**Problem statement:**
Compute how many lines in the listing below hold the string "menu", then state only the result.

------------------------

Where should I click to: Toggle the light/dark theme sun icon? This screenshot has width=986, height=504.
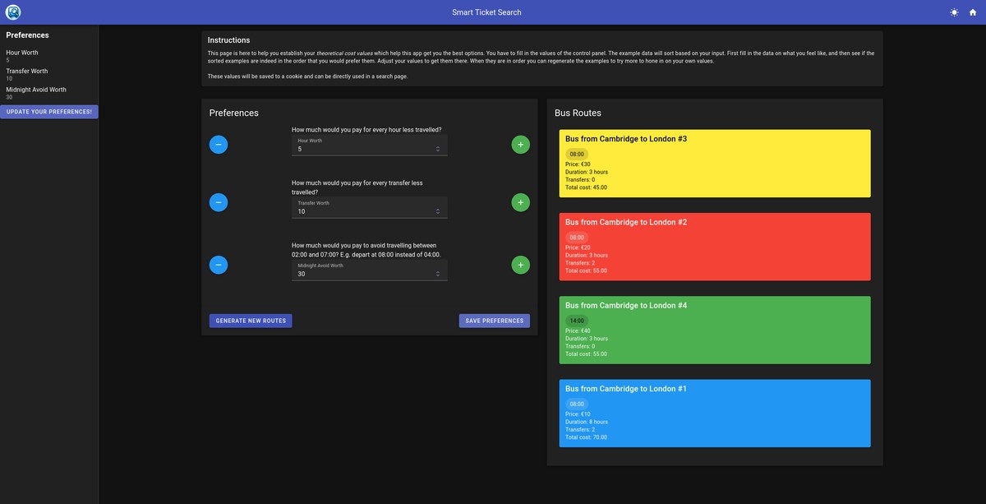click(x=954, y=12)
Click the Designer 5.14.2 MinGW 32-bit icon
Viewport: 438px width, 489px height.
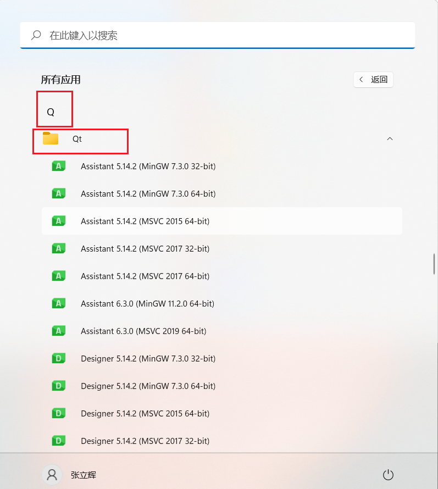[59, 358]
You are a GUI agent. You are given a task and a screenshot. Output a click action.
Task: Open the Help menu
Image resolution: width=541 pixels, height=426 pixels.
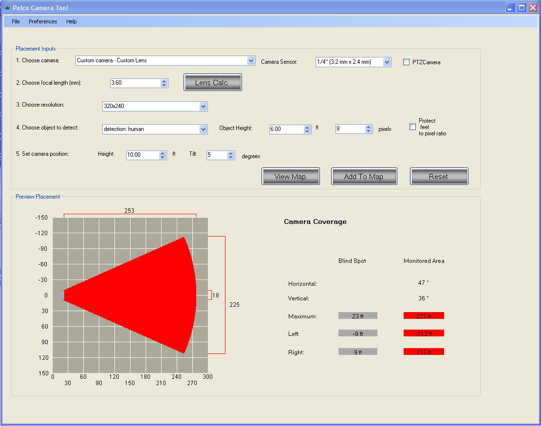[72, 21]

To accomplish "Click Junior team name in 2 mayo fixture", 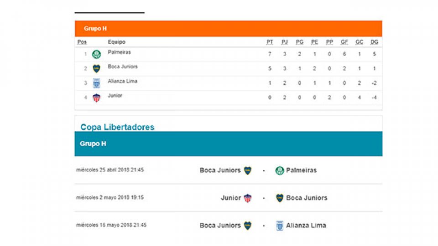I will click(230, 198).
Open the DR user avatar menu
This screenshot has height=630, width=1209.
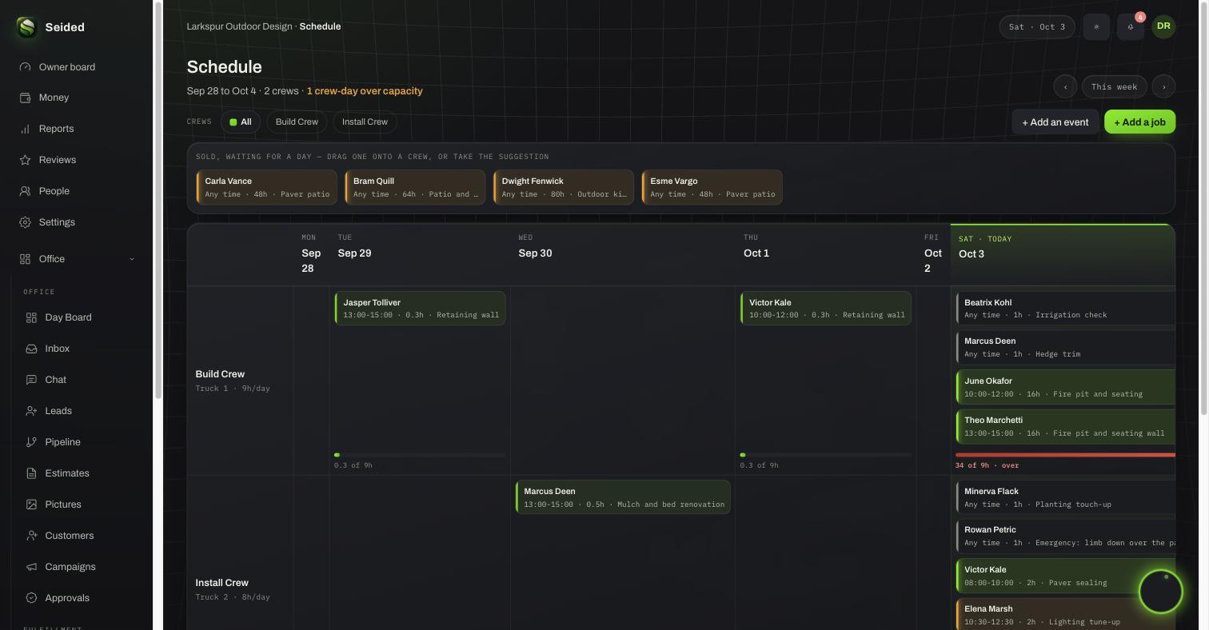tap(1163, 26)
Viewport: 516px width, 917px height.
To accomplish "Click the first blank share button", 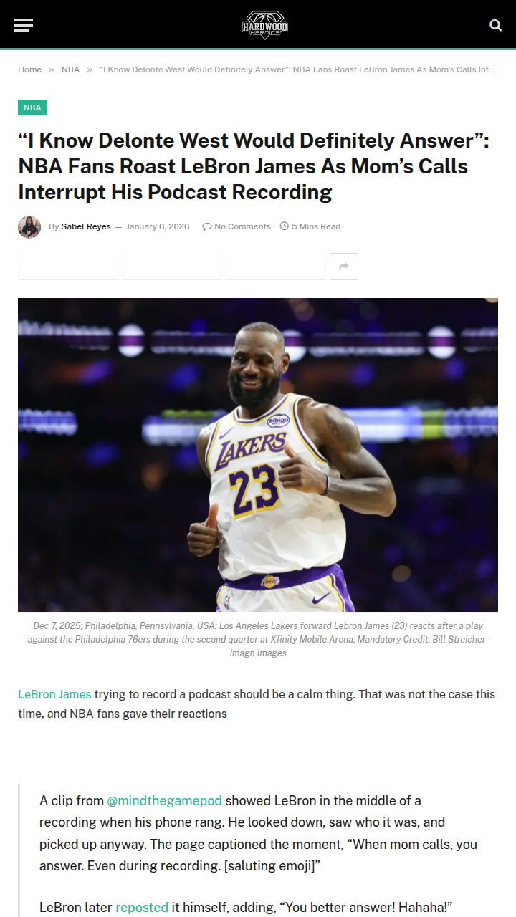I will [68, 267].
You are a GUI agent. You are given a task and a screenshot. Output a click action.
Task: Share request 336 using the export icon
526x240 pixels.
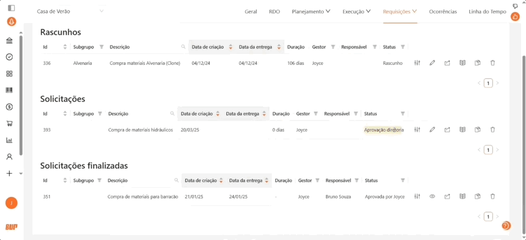[447, 63]
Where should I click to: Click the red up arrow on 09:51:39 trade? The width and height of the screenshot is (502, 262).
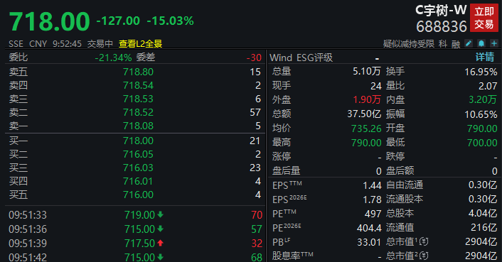[161, 243]
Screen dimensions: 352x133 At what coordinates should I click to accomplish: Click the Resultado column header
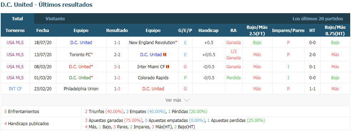[117, 31]
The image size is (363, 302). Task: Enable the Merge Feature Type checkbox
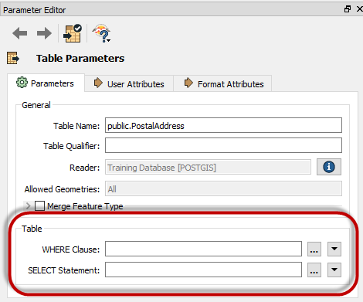click(39, 206)
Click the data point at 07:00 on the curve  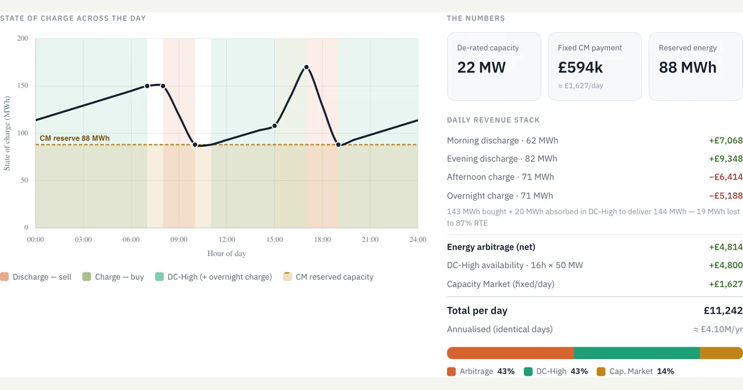click(x=147, y=86)
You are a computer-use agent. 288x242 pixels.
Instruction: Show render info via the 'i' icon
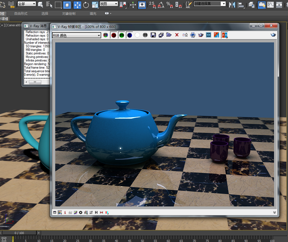[65, 212]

------------------------

**Problem solution:**
2